Toddler Lessons and Defiance

Jenny, much like Rescue Pack, has got my back

For those of you who have up-and-coming toddlers, I figured I’d share some of the day-to-day things that Jellybean and I are doing lately. For those of you who have older toddlers, I would respectfully like to ask for advice on dealing with the ‘I’m a stubborn toddler learning that what I want to do and what my mom wants me to do are sometimes two different things, so I’m going to take my sweet bippy time when she asks me to do something’ phase.

The first thing that Jenny is doing more of is ‘chores’. Also called, ‘helping around the house’, ‘earning her keep’, or ‘making everything take 8 million times as long to accomplish’. The upside to this is that it often distracts her from making a new, high-pitched whining noise that has developed recently; she LOVES to help.
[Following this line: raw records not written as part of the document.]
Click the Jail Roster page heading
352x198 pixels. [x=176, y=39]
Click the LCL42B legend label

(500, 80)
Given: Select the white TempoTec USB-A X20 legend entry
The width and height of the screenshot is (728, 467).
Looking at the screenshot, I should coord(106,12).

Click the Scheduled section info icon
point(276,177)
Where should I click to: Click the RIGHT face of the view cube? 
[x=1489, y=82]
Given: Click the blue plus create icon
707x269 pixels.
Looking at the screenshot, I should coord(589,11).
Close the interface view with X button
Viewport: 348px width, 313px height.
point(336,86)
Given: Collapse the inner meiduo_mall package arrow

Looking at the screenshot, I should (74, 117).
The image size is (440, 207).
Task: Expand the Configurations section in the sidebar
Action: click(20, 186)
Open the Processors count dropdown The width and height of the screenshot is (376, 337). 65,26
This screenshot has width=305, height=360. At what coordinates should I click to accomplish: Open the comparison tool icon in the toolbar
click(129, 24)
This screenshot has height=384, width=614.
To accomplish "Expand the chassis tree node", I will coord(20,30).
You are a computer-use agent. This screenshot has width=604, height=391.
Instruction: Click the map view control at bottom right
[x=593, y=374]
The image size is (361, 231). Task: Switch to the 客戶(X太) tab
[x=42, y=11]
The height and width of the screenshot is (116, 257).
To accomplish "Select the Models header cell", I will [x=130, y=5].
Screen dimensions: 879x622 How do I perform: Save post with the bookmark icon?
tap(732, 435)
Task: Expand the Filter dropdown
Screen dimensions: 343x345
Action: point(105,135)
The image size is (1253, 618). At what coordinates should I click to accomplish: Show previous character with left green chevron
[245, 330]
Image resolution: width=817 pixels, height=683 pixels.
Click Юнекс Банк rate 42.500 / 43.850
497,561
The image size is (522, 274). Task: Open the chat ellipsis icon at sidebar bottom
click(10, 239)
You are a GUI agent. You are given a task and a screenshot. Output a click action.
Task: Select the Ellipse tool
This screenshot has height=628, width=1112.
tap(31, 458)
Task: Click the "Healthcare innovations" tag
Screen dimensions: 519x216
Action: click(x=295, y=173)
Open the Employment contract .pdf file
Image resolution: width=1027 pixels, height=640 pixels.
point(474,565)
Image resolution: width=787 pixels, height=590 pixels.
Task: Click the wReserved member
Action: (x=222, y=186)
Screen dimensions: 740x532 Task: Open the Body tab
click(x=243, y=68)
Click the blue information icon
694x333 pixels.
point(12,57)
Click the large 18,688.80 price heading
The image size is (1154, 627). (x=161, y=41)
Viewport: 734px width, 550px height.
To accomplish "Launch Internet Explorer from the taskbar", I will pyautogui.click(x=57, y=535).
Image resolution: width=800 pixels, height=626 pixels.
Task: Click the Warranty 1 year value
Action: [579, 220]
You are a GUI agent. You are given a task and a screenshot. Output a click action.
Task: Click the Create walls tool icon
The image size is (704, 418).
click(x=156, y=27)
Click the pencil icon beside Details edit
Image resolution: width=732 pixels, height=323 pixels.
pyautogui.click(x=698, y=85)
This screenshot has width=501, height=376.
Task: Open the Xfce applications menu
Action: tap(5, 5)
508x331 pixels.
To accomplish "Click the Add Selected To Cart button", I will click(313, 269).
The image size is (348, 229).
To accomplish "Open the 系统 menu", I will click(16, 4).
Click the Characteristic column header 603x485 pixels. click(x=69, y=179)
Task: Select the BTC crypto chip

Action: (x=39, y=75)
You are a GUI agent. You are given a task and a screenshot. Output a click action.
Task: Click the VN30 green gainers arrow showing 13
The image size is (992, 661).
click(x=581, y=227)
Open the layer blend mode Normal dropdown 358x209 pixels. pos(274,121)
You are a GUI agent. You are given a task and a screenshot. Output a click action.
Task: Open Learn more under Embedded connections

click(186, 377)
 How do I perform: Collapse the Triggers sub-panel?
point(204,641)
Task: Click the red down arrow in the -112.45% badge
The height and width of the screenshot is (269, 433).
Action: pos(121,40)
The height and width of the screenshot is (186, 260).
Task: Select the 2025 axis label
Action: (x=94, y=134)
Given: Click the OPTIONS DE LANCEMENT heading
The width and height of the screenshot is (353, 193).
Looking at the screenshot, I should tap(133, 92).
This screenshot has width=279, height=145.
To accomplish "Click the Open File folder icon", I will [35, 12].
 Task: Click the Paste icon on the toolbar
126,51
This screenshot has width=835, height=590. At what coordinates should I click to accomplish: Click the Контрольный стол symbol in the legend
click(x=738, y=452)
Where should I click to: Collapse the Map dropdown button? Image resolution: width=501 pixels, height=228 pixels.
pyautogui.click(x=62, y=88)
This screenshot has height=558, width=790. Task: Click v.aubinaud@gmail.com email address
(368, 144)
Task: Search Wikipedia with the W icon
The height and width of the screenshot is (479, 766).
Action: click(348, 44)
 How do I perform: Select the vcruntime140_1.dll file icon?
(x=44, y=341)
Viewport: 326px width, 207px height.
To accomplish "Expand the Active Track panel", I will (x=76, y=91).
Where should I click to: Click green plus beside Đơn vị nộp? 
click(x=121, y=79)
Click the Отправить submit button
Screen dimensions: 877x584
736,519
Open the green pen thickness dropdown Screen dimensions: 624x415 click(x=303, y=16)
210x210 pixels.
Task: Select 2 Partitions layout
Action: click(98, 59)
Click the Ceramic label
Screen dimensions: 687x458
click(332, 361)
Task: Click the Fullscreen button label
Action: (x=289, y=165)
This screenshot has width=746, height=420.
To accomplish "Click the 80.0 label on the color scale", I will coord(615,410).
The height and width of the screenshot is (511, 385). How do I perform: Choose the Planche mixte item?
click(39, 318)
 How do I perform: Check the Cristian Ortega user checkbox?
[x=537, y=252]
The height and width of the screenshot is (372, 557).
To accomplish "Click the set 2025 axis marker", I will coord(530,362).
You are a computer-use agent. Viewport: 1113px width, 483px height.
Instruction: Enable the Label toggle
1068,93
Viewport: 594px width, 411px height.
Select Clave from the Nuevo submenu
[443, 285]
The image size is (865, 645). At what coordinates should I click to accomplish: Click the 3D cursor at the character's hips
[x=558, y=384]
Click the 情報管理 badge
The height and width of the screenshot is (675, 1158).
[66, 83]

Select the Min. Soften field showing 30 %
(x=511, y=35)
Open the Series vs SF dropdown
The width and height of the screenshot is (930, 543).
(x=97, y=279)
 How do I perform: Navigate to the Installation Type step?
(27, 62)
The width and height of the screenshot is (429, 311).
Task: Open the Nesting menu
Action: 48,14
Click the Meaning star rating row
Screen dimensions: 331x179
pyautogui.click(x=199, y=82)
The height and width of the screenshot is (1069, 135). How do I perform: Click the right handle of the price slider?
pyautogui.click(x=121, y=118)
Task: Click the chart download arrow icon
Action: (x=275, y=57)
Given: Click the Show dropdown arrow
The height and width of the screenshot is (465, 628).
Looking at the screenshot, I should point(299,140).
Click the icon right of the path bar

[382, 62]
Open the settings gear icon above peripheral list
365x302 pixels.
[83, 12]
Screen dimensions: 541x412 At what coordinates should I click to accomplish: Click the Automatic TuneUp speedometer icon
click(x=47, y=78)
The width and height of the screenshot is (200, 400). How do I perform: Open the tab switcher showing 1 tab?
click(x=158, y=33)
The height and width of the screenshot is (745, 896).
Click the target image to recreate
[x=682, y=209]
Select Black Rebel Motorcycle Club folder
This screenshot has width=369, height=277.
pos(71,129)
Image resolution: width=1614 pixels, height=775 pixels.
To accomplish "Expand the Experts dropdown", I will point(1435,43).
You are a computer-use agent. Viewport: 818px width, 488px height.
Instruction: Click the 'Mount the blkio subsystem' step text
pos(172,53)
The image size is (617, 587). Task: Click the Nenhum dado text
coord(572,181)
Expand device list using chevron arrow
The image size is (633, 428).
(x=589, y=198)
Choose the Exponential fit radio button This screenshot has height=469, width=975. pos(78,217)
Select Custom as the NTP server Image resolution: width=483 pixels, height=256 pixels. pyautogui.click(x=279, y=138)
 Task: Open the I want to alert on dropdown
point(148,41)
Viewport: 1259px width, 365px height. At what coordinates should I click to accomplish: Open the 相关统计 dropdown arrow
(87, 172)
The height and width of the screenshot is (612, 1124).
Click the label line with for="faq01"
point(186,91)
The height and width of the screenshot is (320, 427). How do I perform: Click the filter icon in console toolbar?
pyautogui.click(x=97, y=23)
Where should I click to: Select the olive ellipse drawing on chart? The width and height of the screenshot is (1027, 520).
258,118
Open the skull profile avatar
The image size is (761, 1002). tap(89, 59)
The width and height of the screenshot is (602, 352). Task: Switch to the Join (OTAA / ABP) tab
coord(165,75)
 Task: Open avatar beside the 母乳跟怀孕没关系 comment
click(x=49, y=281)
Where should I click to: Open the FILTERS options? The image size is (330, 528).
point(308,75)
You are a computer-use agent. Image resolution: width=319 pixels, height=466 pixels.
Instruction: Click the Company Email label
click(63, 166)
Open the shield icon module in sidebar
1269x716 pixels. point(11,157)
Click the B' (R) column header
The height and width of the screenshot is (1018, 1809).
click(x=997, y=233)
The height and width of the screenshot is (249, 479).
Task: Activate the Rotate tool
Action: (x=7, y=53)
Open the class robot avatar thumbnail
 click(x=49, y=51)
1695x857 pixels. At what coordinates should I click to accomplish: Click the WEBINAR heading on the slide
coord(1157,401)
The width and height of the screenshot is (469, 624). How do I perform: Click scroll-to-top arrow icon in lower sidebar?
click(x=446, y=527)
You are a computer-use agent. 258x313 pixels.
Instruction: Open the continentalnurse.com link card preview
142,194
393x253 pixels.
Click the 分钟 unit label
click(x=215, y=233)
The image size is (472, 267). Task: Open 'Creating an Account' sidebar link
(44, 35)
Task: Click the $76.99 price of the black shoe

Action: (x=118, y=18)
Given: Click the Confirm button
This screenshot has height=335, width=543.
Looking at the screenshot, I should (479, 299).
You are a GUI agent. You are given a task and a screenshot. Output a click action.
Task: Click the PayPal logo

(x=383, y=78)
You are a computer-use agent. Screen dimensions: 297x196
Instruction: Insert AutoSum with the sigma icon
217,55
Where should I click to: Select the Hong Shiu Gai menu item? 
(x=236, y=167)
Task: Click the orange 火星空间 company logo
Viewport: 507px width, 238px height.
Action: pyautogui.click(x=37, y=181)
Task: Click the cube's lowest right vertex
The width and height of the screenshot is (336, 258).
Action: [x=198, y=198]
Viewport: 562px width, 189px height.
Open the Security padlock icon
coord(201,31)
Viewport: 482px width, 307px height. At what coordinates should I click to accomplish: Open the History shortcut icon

Also, she usually claps for herself when she’s done, which is hilarious. And I guess it’s teaching her some valuable skills or life lessons or something, whatever. The downside, as mentioned, is that I’m usually tired and grumpy and just want to get. Stuff. DONE., and having a little helper results in either a few extra steps, a few extra minutes, or a whole lot more patience (or more commonly, all three).

Here’s what she really likes to do, in order of preference;

- Put the little soap tab thingie in the little door in the dishwasher. If you buy the stuff that pours, and you’re going to have a toddler around any time soon, switch now. This is her very favoritest thing in the whole world, and it makes her feel like a total big shot. One caveat – she did eat one or two in the beginning, and I still have to keep an eye on her to make sure she’s not pocketing one as a snack to barf up later. But it’s very cute, she gets it out after carefully selecting the exact perfect one, sets it in a very particular position in its little home, closes the little door, and then closes the big dishwasher door. And then claps for herself while spinning in a circle screaming ‘Yah yah yah!’
- Put wet laundry into the dryer. This is a good one because she use to be a little afraid of the washer and dryer, so it’s nice that they all get along now. I especially like to have her help with her stuff since, hey, might as well get her use to it before she goes off to college. She’s good with any little items, like socks or her shirts or washcloths, and she’s very funny about making sure everything is nicely tucked in there.
- Close doors. Just make sure to remind them to WATCH YOUR FINGERS!!!! Otherwise this isn’t as much fun.
- Get the mail. It’s nice to get outside and get some fresh air, even briefly, and I hoist her up to the mailbox and let her pull it out and drop it all over the ground. Then we go back inside and sort it, and read through the catalogs and talk about stuff. I feel like it helps with language exposure (how else would she learn the word ‘gauchos’?), and it’s a nice quiet bonding activity when she first gets home before I start dinner. I read something that taking a few minutes like this helps avoid the screaming and meltdowns when the food prep starts, and it does seem to work sometimes.
- Clean up toys. I need to be better about this, mostly so that I can help her learn to pick her crap up but also because then I won’t sigh so much when I look at how messy my house is. I bought two huge tubs with rope handles at BJ’s, $7 for both, and toys get pitched in there. It’s easier and way less time-consuming than the prettier and more organized little colored-buckets-shelf thing. She’s also really good about putting away her crayons, but not so much the fridge magnets all over the kitchen floor.

Ok, now the advice time.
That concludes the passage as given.